If you’re looking to take steps towards better health, knowing your numbers is a great place to start. Four simple readings can paint a solid picture of your health — and reflect early signs of illness before any symptoms surface. Here are the numbers that you and your doctor should monitor.
- Blood pressure
- Blood cholesterol (HDL/LDL)
- Fasting blood glucose
- Body mass index (BMI/weight)
“Preventing heart disease starts with lifestyle modifications for diet, exercise, stress reduction and smoking cessation,” says Robert Fishberg, MD, a cardiologist with Atlantic Health System. “This, along with knowing your numbers and working with your doctor to catch issues at their earliest stages makes it possible to delay, reverse, and even prevent some diseases.”
Know Your Numbers and Your Risk Level
1. Blood Pressure
A blood pressure reading has two numbers: the top number measures the pressure in your arteries when your heart beats (systolic), the bottom number measures the pressure in your arteries when your heart rests between beats (diastolic). Healthy blood pressure should be below 120/80 mmHg.
Higher numbers should be monitored regularly because that means your heart is working extra hard. Over time, high blood pressure can cause the heart to enlarge or weaken, and can lead to heart failure, heart attack or stroke.
2. Cholesterol (HDL/LDL)
Cholesterol is a fat-like substance in your blood. Healthy blood cholesterol should stay below 200 mg/dL — with good cholesterol (HDL) above 60 mg/d and bad cholesterol (LDL) below 100 mg/dL. Triglycerides are also a type of fat in your body and should remain under 150 mg/dL.
3. Fasting Blood Glucose
Extra sugar in your blood can harm organs and damages nerves and blood vessels. Healthy blood sugar should be below 100 mg/dL. Anything higher can indicate prediabetes, with 125 mg/DL hitting the diabetic range. A1C measures your blood sugar levels over three months and should be below 5.7%.
4. Body Mass Index (BMI/Weight)
BMI is a height-to-weight ratio that calculates excess body fat. A healthy BMI should be below 24.9. A BMI over 30 is dangerous to your health and can increase your risk for high blood pressure, heart disease, type 2 diabetes, and sleep apnea.

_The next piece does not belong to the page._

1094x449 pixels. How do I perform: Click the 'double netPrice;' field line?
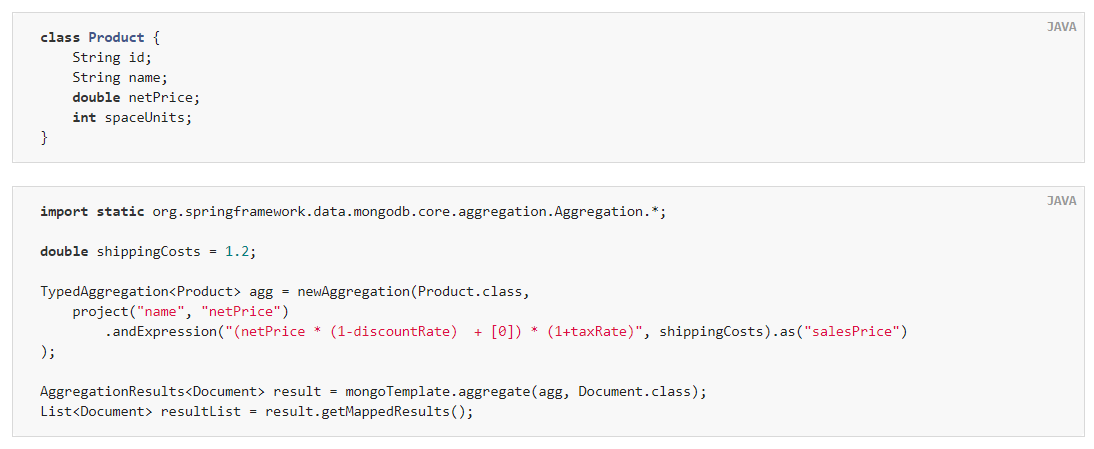point(136,98)
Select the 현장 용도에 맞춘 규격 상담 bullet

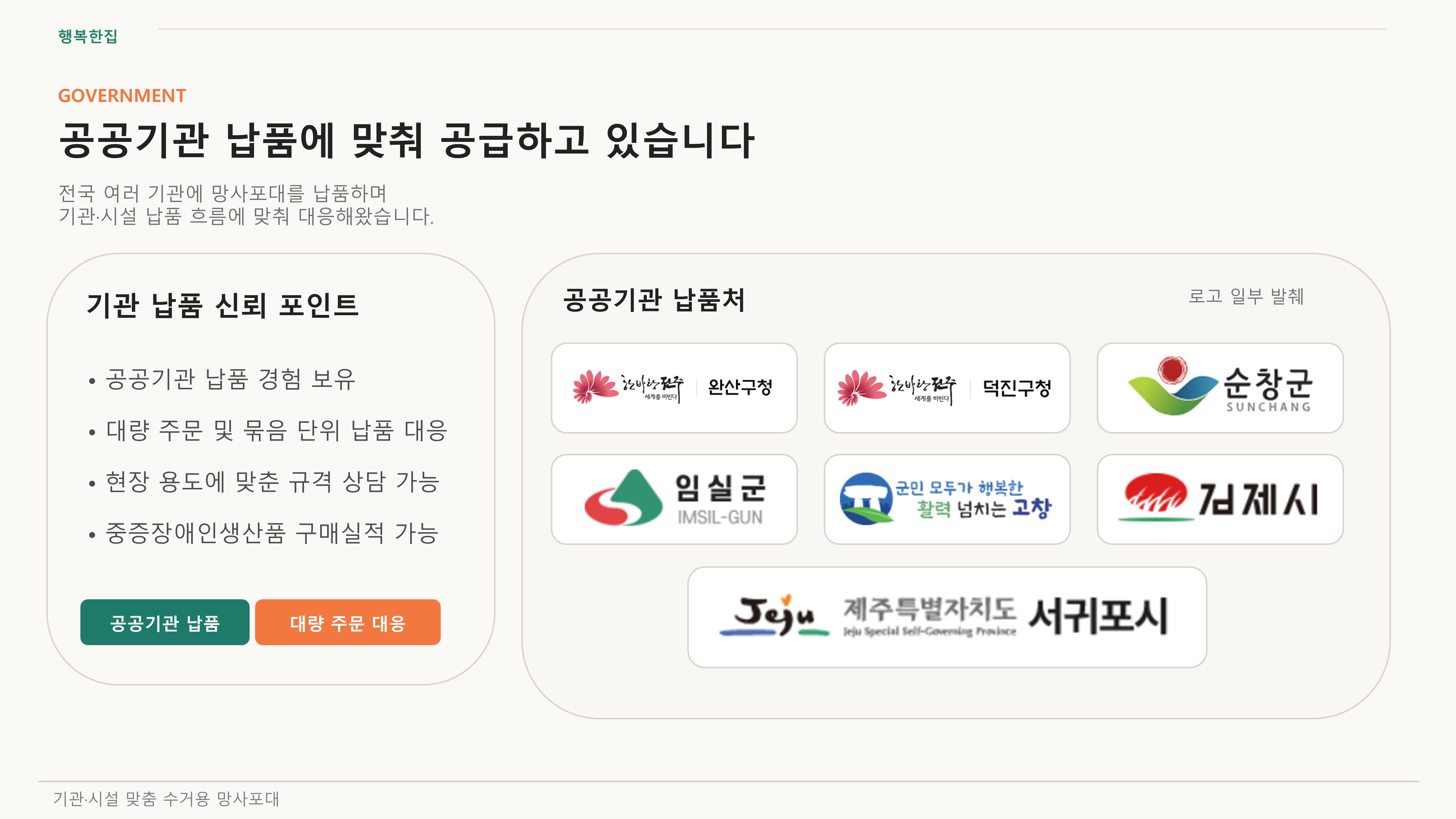coord(272,482)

Working Towards Better Health
“Everyone should get baseline measurements starting at age 20,” says Dr. Fishberg. “We will help you understand your health risk based on family history, lifestyle, and your four key numbers. With this information, we’ll work together on a health plan that helps you live your best life and avoid serious health issues down the road.”